PROBLEM STATEMENT => Repeat, exactly as written, the lines from the one with "This screenshot has height=858, width=1212." to the final line of the listing, and keep every picture out.

*****

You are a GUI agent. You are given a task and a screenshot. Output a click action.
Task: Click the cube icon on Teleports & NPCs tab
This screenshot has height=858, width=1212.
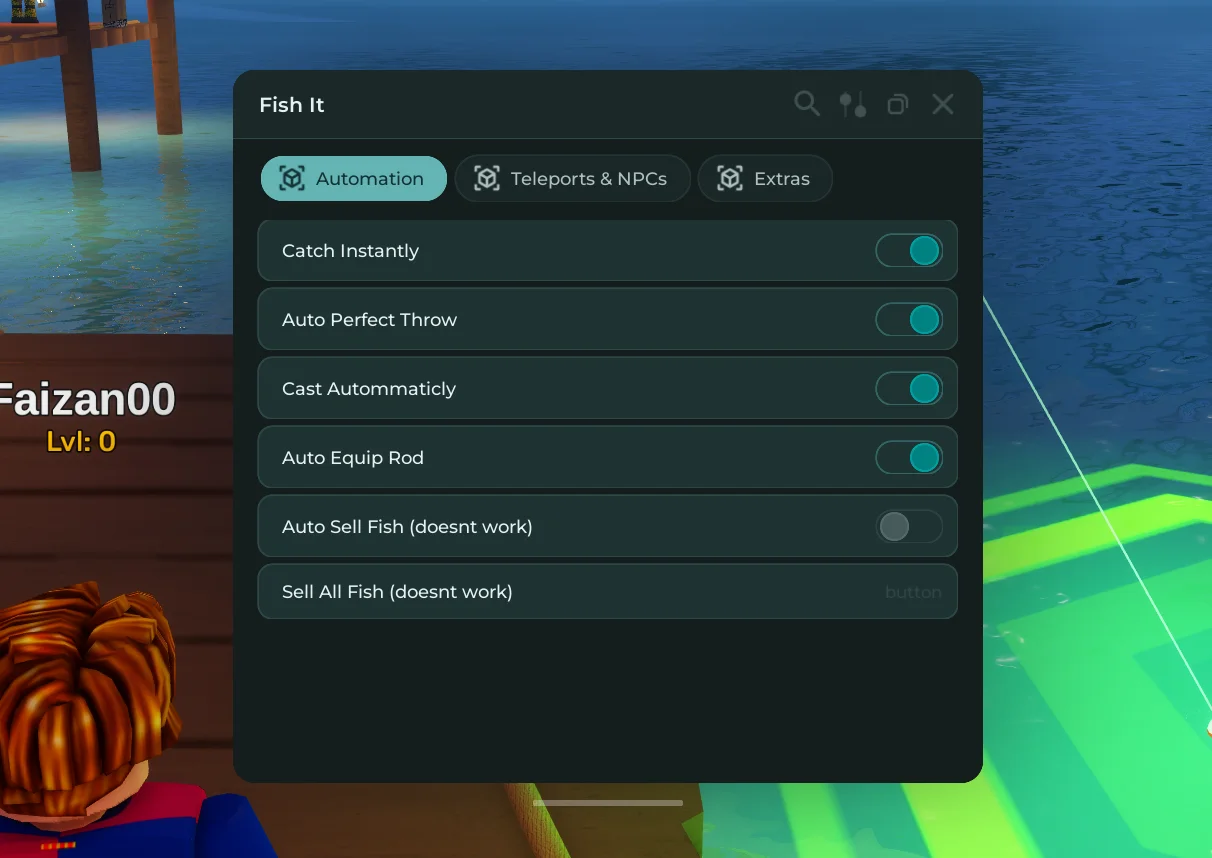pyautogui.click(x=486, y=179)
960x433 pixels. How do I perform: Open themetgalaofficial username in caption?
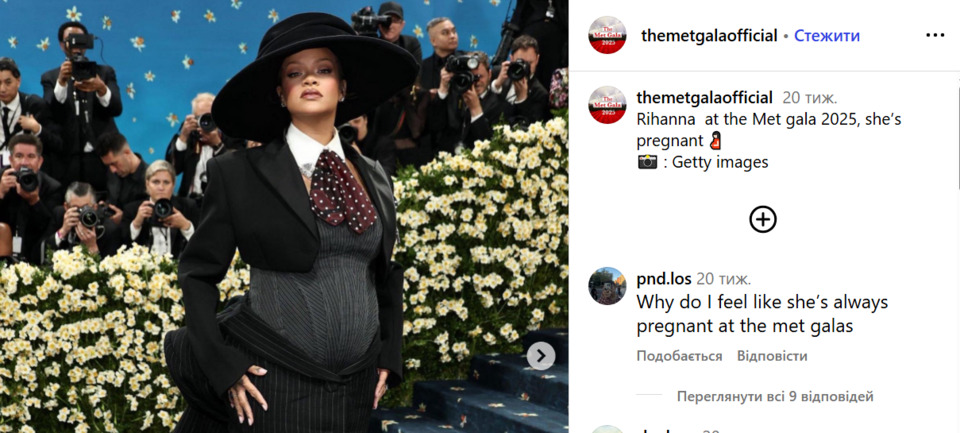(x=705, y=97)

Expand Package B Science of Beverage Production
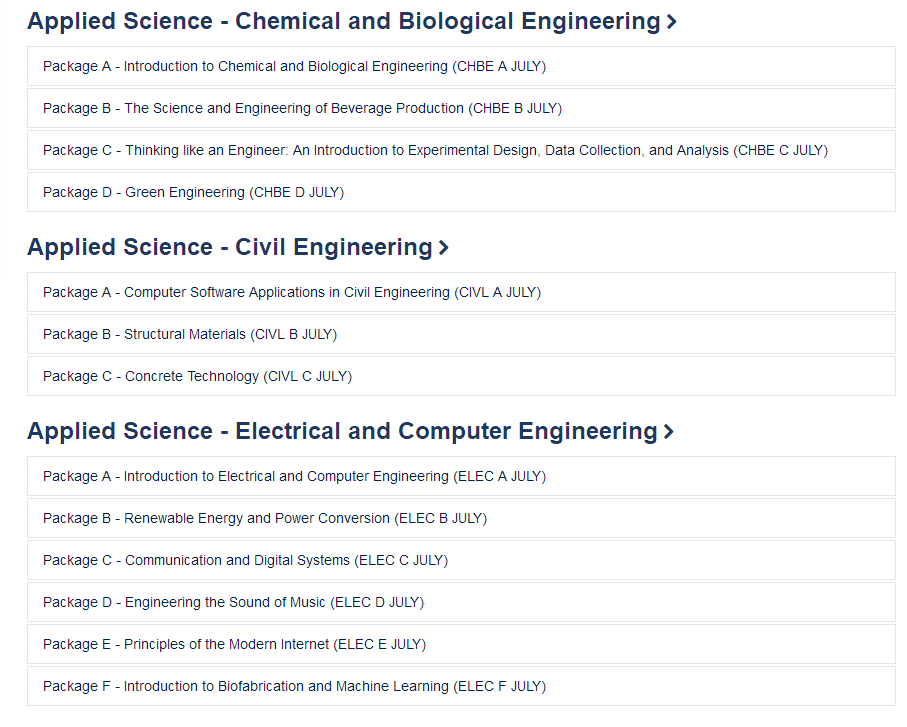point(461,108)
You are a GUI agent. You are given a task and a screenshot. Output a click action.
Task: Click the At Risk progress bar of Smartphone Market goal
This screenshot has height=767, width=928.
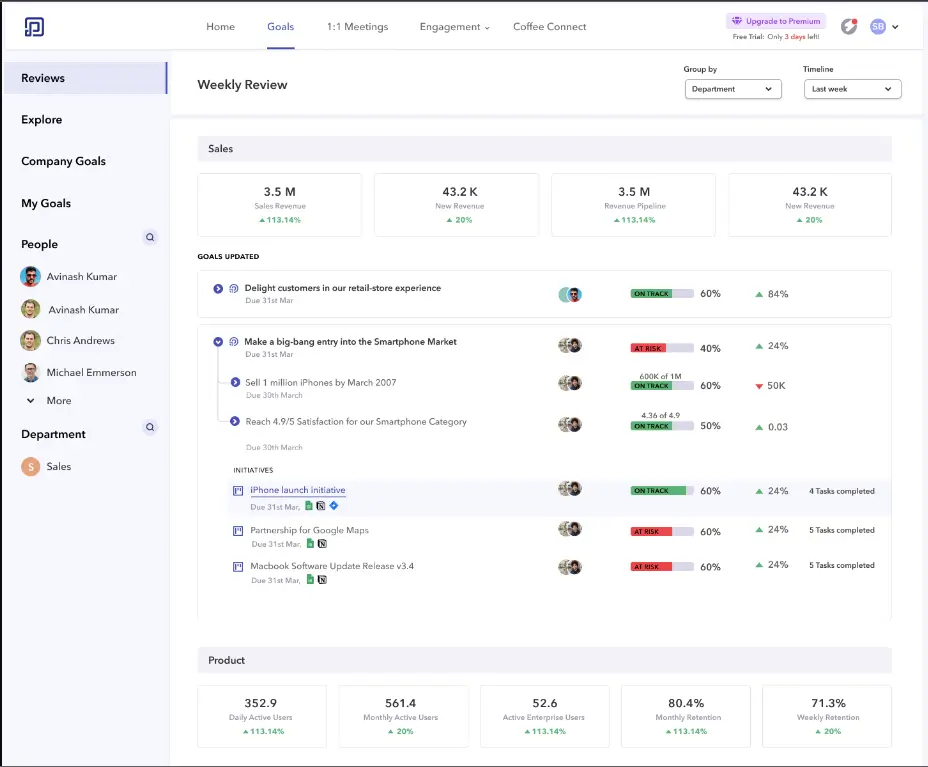pyautogui.click(x=661, y=348)
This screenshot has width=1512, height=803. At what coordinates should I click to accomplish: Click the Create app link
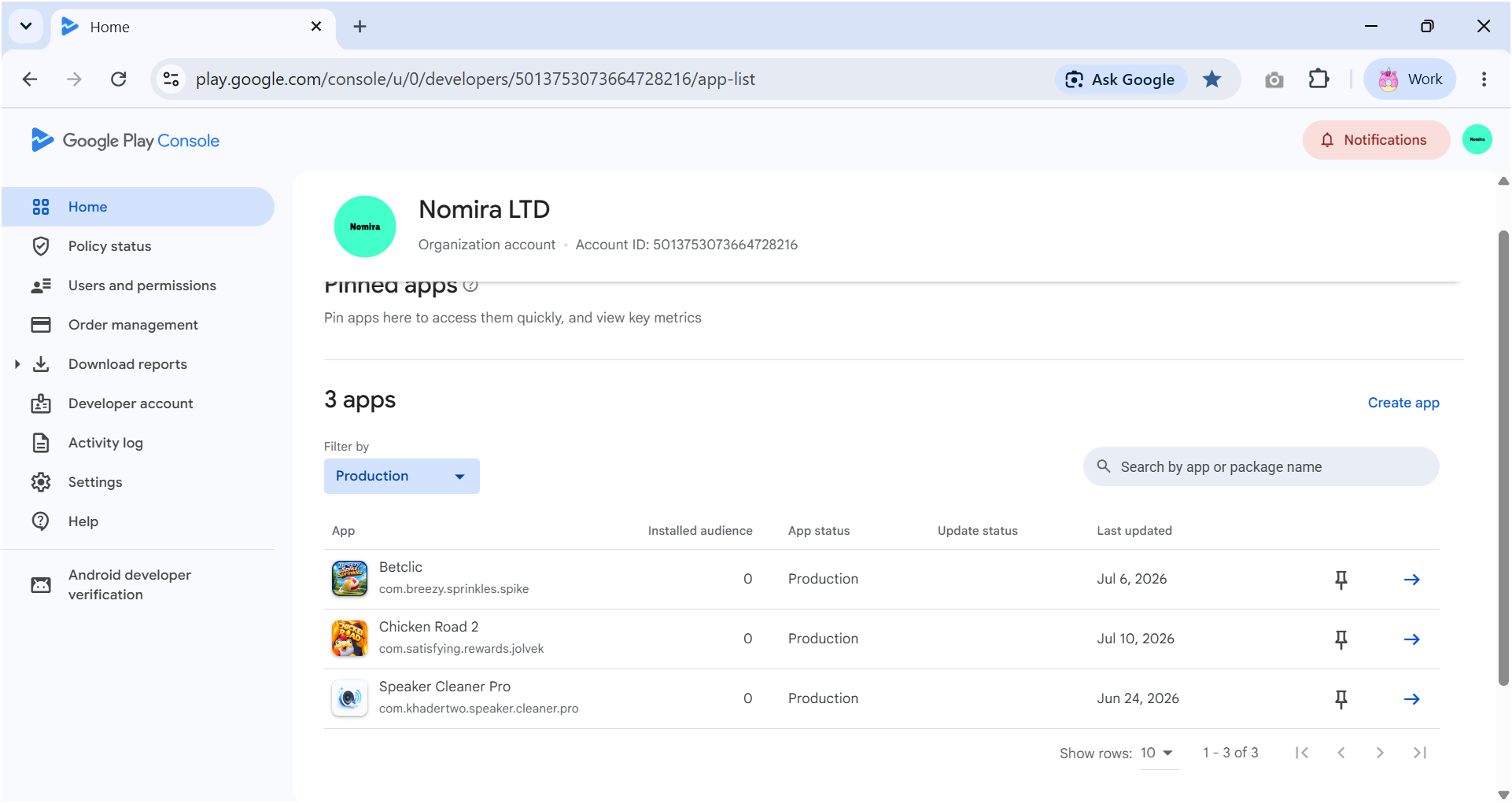coord(1403,403)
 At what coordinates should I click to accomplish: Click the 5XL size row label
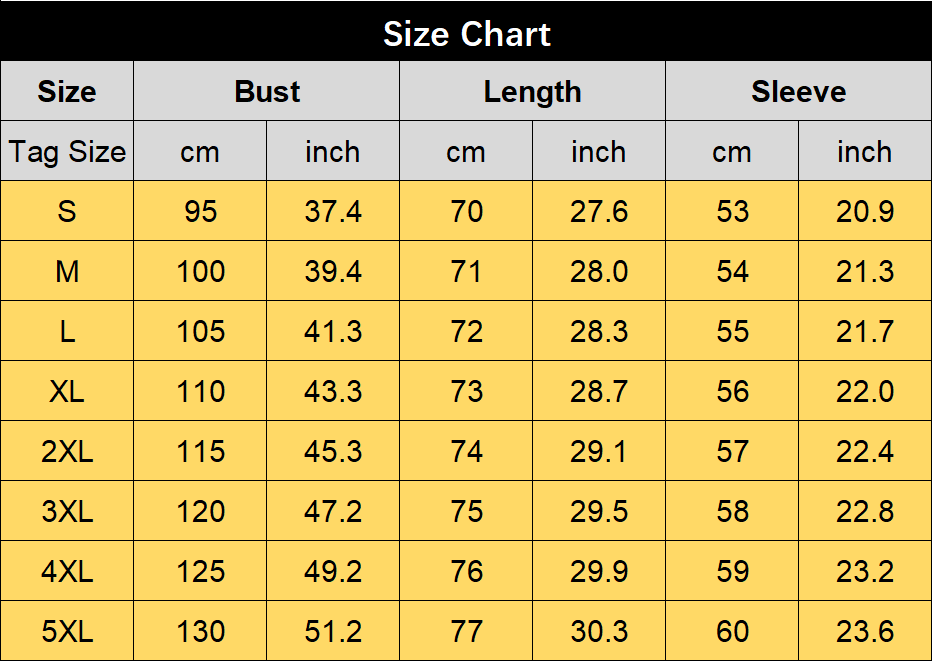(67, 631)
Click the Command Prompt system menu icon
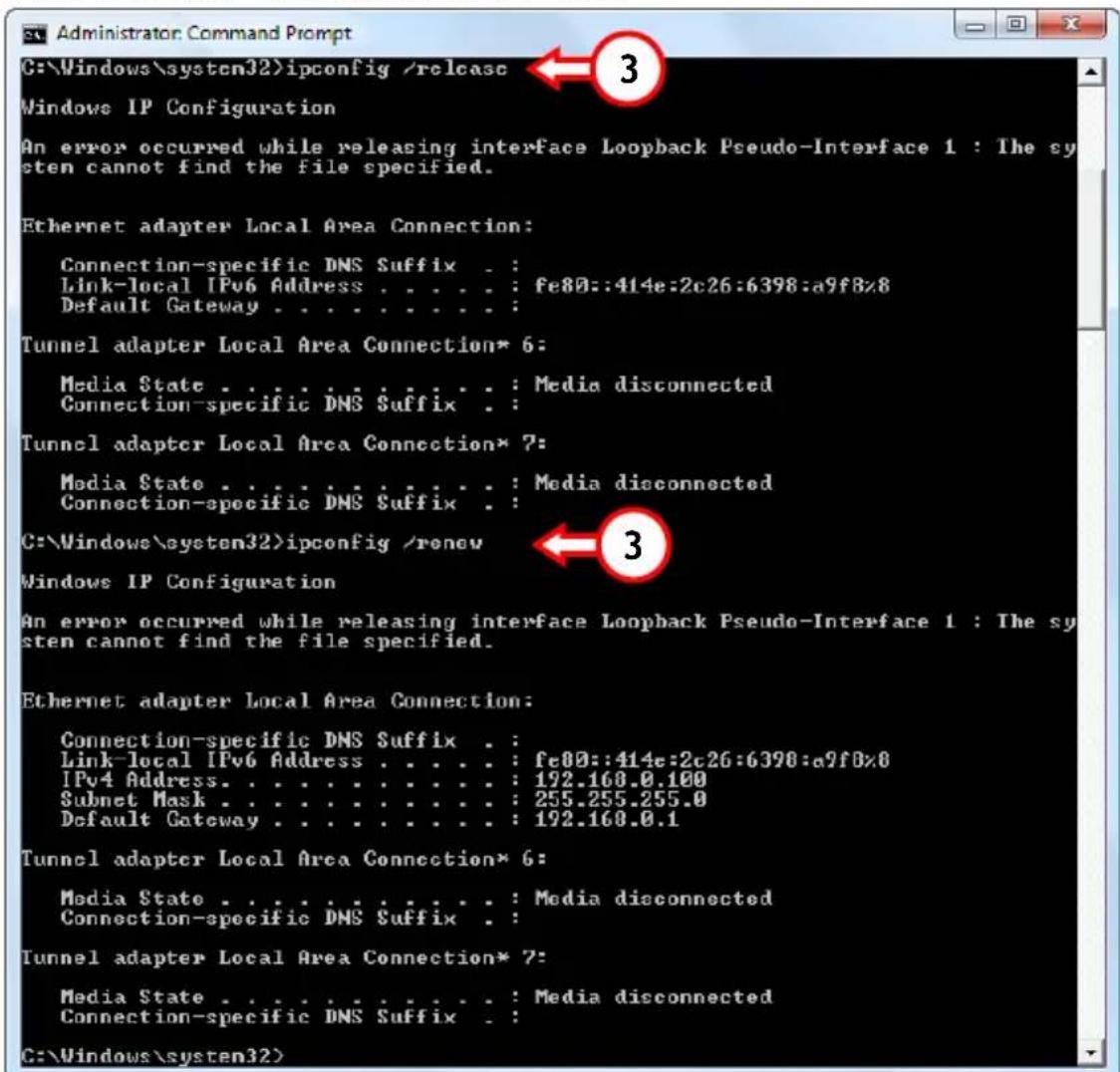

*****

RESULT OF THIS TASK =>
This screenshot has height=858, width=1212.
pyautogui.click(x=486, y=179)
960x433 pixels. How do I perform: Open themetgalaofficial username in caption?
(x=705, y=97)

Expand Package B Science of Beverage Production
point(461,108)
You are a GUI agent. You are given a task and a screenshot. Output a click action.
Task: Click the At Risk progress bar of Smartphone Market goal
This screenshot has height=767, width=928.
pyautogui.click(x=661, y=348)
This screenshot has width=1512, height=803. At what coordinates should I click to accomplish: Click the Create app link
coord(1403,403)
 At what coordinates should I click to accomplish: Click the 5XL size row label
(67, 631)
Click the Command Prompt system menu icon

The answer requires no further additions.